◆ **Task requirements**: The expected output is exactly the lines below, starting at the line with "Task: Pick the retouch brush tool" and ending at the line with "Given: Select the sticky note tool", both included; no other line belongs in it.

◆ **Data listing**:
□ □ □ □ □
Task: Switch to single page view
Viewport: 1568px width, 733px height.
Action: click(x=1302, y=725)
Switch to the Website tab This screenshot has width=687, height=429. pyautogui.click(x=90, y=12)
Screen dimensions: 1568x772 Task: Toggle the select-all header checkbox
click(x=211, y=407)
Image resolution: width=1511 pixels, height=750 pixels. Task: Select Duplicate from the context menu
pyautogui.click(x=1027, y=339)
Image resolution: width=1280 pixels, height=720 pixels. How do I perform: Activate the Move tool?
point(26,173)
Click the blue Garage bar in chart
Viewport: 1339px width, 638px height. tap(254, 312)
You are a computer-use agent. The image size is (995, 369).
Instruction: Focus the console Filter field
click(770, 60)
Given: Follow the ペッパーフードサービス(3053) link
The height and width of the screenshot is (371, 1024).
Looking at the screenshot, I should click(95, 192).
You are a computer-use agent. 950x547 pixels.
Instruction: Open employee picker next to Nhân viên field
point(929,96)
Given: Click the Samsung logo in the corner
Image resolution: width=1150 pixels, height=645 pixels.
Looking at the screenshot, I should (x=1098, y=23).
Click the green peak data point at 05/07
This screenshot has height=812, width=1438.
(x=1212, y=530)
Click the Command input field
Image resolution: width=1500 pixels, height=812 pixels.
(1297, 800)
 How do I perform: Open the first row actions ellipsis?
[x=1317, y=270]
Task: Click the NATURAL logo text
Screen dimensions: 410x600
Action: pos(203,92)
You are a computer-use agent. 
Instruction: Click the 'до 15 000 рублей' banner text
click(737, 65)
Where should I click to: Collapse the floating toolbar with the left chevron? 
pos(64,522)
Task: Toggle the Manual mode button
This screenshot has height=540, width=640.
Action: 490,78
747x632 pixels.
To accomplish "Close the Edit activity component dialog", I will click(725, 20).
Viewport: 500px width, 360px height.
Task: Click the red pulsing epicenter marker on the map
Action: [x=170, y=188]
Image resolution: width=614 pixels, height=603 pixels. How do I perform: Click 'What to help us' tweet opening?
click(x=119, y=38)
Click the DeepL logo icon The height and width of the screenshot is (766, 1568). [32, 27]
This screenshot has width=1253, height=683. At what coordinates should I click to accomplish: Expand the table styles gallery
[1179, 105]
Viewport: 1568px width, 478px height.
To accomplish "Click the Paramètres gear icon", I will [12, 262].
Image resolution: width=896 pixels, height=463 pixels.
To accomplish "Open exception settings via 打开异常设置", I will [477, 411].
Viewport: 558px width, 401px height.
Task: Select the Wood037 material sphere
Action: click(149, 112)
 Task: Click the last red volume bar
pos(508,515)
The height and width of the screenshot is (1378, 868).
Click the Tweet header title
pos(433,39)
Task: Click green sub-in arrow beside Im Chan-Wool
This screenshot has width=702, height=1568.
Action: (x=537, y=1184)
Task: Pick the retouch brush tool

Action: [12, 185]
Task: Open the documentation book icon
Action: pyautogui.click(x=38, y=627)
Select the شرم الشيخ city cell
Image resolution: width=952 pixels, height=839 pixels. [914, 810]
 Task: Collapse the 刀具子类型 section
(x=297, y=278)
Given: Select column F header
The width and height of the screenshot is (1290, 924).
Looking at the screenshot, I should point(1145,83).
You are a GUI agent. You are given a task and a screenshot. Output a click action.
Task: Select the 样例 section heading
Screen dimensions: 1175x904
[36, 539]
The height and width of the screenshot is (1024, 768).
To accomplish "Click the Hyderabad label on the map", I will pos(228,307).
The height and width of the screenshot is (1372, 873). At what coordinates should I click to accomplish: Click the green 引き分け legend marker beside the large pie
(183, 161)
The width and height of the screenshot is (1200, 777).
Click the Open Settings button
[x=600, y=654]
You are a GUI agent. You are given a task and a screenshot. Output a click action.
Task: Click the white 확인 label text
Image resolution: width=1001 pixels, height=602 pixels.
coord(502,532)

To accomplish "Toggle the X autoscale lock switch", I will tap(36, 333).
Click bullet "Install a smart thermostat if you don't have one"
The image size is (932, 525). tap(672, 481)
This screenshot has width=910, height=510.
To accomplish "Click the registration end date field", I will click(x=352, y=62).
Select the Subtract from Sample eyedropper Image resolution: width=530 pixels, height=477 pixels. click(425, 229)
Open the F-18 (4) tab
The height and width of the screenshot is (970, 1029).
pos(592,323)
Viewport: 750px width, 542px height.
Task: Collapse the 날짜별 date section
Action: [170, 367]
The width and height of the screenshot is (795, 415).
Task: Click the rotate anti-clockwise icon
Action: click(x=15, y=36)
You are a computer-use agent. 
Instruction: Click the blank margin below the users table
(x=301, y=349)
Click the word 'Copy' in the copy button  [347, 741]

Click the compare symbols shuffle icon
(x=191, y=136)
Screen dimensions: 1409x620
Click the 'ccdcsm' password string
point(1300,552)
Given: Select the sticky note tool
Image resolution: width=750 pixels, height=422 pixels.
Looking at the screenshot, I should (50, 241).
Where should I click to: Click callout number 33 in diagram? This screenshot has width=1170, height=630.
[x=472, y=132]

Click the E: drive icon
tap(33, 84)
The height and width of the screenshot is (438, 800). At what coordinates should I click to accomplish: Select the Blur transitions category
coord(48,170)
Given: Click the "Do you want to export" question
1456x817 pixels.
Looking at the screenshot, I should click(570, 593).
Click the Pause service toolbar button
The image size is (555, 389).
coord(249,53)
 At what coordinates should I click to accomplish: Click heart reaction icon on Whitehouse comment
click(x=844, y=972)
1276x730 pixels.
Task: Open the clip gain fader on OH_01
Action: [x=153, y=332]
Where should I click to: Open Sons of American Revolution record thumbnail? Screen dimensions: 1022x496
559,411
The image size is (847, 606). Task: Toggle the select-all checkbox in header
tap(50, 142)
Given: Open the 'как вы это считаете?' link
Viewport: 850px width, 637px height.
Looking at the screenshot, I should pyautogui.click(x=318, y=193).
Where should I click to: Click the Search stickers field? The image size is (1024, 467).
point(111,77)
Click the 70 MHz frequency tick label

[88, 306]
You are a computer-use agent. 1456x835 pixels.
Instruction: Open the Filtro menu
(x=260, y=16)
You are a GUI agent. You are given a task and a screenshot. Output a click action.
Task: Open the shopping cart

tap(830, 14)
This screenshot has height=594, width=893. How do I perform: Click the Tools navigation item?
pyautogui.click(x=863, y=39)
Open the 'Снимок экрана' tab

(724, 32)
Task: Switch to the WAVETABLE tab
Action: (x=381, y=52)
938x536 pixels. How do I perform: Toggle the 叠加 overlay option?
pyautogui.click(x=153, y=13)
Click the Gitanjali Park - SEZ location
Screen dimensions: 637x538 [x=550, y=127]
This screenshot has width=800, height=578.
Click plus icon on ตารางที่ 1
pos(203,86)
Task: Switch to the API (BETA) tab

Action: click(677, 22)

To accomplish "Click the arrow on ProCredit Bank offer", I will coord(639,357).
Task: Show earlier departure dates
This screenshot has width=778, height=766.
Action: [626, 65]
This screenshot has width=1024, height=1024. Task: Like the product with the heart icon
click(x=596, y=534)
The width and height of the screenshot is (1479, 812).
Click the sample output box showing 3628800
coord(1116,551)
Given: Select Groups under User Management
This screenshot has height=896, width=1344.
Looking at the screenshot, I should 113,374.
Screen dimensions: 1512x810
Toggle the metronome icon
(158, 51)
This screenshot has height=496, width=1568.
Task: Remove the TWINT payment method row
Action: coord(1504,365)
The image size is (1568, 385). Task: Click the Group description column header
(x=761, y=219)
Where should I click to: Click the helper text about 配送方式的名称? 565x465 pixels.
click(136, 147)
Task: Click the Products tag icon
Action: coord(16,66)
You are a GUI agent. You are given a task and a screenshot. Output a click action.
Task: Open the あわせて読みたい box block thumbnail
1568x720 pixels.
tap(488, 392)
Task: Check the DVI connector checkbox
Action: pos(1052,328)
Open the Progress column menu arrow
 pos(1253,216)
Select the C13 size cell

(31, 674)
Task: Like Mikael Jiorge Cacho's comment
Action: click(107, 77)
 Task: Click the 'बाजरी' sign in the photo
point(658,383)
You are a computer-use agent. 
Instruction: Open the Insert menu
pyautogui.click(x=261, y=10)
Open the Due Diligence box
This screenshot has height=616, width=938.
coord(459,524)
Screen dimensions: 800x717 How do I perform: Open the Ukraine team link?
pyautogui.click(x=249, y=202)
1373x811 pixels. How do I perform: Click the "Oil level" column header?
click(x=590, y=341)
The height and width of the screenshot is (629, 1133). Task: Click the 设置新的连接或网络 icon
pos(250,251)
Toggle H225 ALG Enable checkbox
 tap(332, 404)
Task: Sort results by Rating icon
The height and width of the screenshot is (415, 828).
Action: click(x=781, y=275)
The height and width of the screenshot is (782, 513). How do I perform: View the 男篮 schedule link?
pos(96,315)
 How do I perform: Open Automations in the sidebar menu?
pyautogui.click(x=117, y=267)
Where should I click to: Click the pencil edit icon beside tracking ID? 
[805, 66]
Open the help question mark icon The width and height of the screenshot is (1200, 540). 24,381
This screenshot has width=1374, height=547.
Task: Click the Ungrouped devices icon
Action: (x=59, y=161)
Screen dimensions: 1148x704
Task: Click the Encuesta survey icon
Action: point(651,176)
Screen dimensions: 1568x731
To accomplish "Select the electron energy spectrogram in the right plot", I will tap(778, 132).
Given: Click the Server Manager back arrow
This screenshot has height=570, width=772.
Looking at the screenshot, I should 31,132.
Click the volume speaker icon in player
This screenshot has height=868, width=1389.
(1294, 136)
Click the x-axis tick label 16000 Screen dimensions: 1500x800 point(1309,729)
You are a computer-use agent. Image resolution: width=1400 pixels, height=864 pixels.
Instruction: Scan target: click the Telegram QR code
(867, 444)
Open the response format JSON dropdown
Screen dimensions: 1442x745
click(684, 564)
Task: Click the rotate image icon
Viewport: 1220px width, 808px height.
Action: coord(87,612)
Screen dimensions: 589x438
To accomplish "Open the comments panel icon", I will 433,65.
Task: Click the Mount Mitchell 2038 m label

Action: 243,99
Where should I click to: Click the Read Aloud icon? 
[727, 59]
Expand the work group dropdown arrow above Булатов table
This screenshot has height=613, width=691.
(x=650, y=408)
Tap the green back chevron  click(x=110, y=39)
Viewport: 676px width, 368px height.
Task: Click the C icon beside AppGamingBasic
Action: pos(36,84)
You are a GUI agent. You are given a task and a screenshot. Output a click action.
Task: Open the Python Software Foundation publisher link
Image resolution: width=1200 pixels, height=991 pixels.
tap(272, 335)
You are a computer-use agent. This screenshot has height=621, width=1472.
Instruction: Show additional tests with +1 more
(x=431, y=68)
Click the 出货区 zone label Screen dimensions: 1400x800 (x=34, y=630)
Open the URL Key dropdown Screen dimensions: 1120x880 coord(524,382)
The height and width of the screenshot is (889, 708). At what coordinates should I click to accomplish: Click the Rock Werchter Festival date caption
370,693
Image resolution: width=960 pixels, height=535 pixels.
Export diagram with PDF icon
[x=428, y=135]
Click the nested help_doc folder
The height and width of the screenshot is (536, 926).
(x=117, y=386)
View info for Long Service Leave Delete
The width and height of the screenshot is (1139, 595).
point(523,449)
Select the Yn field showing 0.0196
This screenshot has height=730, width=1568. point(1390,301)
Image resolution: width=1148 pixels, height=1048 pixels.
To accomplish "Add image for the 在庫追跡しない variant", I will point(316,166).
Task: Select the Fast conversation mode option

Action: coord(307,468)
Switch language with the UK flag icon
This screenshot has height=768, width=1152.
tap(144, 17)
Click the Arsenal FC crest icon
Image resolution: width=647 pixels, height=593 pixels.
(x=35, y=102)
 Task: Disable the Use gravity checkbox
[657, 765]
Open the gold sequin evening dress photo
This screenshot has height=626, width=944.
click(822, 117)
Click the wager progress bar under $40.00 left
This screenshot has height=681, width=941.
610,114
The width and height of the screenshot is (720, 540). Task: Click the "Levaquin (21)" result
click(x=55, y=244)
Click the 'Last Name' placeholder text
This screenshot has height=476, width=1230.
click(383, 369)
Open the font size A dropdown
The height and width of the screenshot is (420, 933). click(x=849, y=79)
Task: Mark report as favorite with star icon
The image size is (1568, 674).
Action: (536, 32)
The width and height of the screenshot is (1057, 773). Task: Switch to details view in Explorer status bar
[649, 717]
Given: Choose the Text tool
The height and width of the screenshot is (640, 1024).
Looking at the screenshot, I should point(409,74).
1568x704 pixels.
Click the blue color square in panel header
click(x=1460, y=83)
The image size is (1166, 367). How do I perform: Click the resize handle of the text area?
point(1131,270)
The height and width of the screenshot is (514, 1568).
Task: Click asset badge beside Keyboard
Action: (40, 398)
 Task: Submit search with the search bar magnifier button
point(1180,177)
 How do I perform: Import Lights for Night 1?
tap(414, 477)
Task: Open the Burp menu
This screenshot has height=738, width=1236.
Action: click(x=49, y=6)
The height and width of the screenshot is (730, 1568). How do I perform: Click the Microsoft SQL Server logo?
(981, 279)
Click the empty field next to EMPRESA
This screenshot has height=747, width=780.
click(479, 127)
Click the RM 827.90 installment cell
□ □ □ □ □
◆ **Output of the exercise**:
Task: Pick the retouch brush tool

Action: [12, 185]
Task: Open the documentation book icon
Action: pyautogui.click(x=38, y=627)
Select the شرم الشيخ city cell
Image resolution: width=952 pixels, height=839 pixels. [914, 810]
 Task: Collapse the 刀具子类型 section
(x=297, y=278)
Given: Select column F header
The width and height of the screenshot is (1290, 924).
Looking at the screenshot, I should point(1145,83).
You are a GUI agent. You are given a task and a screenshot. Output a click action.
Task: Select the 样例 section heading
Screen dimensions: 1175x904
[36, 539]
The height and width of the screenshot is (1024, 768).
To accomplish "Click the Hyderabad label on the map", I will pos(228,307).
The height and width of the screenshot is (1372, 873). At what coordinates should I click to accomplish: Click the green 引き分け legend marker beside the large pie
(183, 161)
The width and height of the screenshot is (1200, 777).
Click the Open Settings button
[x=600, y=654]
You are a GUI agent. You are given a task and a screenshot. Output a click action.
Task: Click the white 확인 label text
Image resolution: width=1001 pixels, height=602 pixels.
coord(502,532)

To accomplish "Toggle the X autoscale lock switch", I will tap(36, 333).
Click bullet "Install a smart thermostat if you don't have one"
The image size is (932, 525). tap(672, 481)
This screenshot has width=910, height=510.
To accomplish "Click the registration end date field", I will click(x=352, y=62).
Select the Subtract from Sample eyedropper Image resolution: width=530 pixels, height=477 pixels. click(425, 229)
Open the F-18 (4) tab
The height and width of the screenshot is (970, 1029).
pos(592,323)
Viewport: 750px width, 542px height.
Task: Collapse the 날짜별 date section
Action: [170, 367]
The width and height of the screenshot is (795, 415).
Task: Click the rotate anti-clockwise icon
Action: click(x=15, y=36)
You are a computer-use agent. 
Instruction: Click the blank margin below the users table
(x=301, y=349)
Click the word 'Copy' in the copy button  [347, 741]

Click the compare symbols shuffle icon
(x=191, y=136)
Screen dimensions: 1409x620
Click the 'ccdcsm' password string
point(1300,552)
Given: Select the sticky note tool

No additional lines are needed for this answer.